As brass instruments get dirtier they will typically start having minor to major valve issues and tuning slides may get stuck. Dirt may cause slide issues for trombones. Green sludge and other grime may also start to build up. Tubes may start rotting out and an instrument may need costly repairs. Cleaning your instrument regularly can help prevent build up.
Nothing can interfere with an instrumentalist worse than sticking valves or a dirty trombone slide. Many times the only issue with the valves or hand slide is dirt and oxidation and a good cleaning will get things moving again. Dents or other damage to valves and hand slides would require additional work to get the instrument in playing condition.
If a tuning slide is not greased frequently, the slide can get stuck. If the main tuning slide is stuck the tuning of an instrument cannot be changed. Playing on a horn with a stuck tuning slide will only increase the corrosion. And submerging an instrument with stuck slides in water will make the problem worse. While it is rare, occasionally horns with stuck slides that are played frequently over a long period of time might be impossible to be loosen. At this point, tubes would have to be replaced.

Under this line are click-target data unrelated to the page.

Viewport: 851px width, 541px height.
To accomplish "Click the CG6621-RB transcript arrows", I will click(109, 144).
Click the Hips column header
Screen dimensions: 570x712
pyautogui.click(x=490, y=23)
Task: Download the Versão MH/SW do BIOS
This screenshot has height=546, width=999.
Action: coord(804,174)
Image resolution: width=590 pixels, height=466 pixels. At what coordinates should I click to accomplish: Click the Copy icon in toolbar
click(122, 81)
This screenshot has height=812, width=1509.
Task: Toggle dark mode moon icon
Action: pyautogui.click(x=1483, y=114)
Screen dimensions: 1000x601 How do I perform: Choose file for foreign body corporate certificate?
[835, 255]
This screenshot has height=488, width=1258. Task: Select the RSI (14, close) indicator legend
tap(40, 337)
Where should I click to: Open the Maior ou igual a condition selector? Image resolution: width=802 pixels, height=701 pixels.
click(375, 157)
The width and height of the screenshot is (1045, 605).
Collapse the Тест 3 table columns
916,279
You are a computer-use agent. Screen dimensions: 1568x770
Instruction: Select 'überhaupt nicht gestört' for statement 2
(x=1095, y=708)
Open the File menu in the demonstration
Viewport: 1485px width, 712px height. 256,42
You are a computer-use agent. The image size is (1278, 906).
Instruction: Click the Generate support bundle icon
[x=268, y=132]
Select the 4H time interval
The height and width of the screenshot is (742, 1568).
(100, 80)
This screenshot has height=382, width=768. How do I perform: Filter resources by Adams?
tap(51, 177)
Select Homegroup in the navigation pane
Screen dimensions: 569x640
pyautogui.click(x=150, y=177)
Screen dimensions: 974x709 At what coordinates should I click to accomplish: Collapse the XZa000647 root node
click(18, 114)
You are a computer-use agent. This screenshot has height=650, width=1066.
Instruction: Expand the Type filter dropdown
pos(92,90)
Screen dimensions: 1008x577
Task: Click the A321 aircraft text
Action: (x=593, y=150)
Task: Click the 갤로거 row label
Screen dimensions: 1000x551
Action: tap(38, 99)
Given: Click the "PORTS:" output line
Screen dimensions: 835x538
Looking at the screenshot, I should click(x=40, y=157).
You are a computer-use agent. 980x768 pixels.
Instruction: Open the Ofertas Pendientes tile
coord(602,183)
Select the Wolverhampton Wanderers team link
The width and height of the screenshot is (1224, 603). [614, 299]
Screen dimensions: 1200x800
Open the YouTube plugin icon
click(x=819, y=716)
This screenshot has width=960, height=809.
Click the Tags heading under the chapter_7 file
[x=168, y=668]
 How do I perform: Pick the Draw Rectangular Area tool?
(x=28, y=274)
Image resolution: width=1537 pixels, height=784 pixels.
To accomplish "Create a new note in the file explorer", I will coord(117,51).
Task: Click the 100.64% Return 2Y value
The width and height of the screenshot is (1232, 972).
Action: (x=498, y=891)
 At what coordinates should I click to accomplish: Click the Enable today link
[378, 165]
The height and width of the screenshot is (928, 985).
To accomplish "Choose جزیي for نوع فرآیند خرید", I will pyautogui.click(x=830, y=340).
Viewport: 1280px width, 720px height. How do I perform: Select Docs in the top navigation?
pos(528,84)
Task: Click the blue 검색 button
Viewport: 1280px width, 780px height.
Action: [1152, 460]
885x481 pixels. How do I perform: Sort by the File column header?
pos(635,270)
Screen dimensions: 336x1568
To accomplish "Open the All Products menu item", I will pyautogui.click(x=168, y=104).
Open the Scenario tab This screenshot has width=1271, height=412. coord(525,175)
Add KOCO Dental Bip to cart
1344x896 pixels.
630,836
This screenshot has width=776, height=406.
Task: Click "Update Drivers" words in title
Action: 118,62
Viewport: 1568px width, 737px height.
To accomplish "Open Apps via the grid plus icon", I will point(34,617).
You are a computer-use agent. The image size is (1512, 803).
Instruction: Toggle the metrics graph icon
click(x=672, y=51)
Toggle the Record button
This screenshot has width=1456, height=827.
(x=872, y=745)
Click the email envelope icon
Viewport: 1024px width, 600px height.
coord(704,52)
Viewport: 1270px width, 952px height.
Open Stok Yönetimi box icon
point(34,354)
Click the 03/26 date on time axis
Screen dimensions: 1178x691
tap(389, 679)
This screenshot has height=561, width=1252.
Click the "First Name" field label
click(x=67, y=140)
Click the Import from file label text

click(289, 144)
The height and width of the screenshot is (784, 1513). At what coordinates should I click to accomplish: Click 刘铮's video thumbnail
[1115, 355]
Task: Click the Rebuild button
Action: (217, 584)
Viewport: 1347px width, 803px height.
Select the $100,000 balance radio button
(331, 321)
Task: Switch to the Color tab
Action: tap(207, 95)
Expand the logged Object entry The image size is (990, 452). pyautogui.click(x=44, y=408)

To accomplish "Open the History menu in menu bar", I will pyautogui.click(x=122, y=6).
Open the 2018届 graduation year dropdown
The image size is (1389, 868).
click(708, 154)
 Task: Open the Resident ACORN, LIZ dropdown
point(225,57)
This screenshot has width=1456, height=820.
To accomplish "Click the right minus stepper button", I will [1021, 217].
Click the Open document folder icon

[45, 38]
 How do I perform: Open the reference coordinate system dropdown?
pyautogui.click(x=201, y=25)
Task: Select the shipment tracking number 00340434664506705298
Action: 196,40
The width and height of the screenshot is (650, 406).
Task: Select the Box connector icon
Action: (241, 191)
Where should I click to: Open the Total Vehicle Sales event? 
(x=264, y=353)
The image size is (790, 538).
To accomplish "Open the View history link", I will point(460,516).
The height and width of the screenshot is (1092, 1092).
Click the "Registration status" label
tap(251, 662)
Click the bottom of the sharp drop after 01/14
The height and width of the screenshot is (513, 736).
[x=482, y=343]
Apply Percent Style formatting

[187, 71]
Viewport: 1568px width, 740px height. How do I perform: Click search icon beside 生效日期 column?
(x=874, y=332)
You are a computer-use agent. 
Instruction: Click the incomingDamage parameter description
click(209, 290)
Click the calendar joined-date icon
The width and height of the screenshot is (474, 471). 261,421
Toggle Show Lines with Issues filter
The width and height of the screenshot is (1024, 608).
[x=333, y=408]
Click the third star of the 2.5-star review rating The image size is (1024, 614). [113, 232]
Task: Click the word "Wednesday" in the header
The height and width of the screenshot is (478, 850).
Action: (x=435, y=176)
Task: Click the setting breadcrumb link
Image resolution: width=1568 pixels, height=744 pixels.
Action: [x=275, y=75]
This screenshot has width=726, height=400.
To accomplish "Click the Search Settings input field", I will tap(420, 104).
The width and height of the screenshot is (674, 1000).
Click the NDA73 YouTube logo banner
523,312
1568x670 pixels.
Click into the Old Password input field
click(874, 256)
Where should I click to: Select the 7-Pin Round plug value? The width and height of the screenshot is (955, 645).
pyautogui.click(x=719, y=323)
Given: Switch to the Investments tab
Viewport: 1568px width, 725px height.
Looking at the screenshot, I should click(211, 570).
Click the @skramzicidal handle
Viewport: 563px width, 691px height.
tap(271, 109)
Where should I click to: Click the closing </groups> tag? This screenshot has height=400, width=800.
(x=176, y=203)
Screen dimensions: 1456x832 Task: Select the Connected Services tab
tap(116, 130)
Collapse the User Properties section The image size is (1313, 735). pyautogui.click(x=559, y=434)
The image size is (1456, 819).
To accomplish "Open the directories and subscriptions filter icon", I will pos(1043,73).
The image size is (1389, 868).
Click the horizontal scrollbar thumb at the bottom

Red rot is a term commonly used to refer to spots on a brass instrument where the zinc has been chemically eaten out of the alloy by the acids from a player’s saliva or physical contact. This leaves behind a spot of brittle copper – hence the name red rot. If an instrument goes too long without being cleaned, and depending on the individual player’s acidity levels, red spots aka red rot, appear and if the red rot gets serious enough the instrument will need to be patched or the tube replaced.
Cleaning a horn at home can help, but typically household chemicals are either not strong enough to remove copper oxidation that builds up or so strong that they can damage the instrument. Getting a professional chemical clean once or twice a year is recommended to prolong the life of your brass instrument.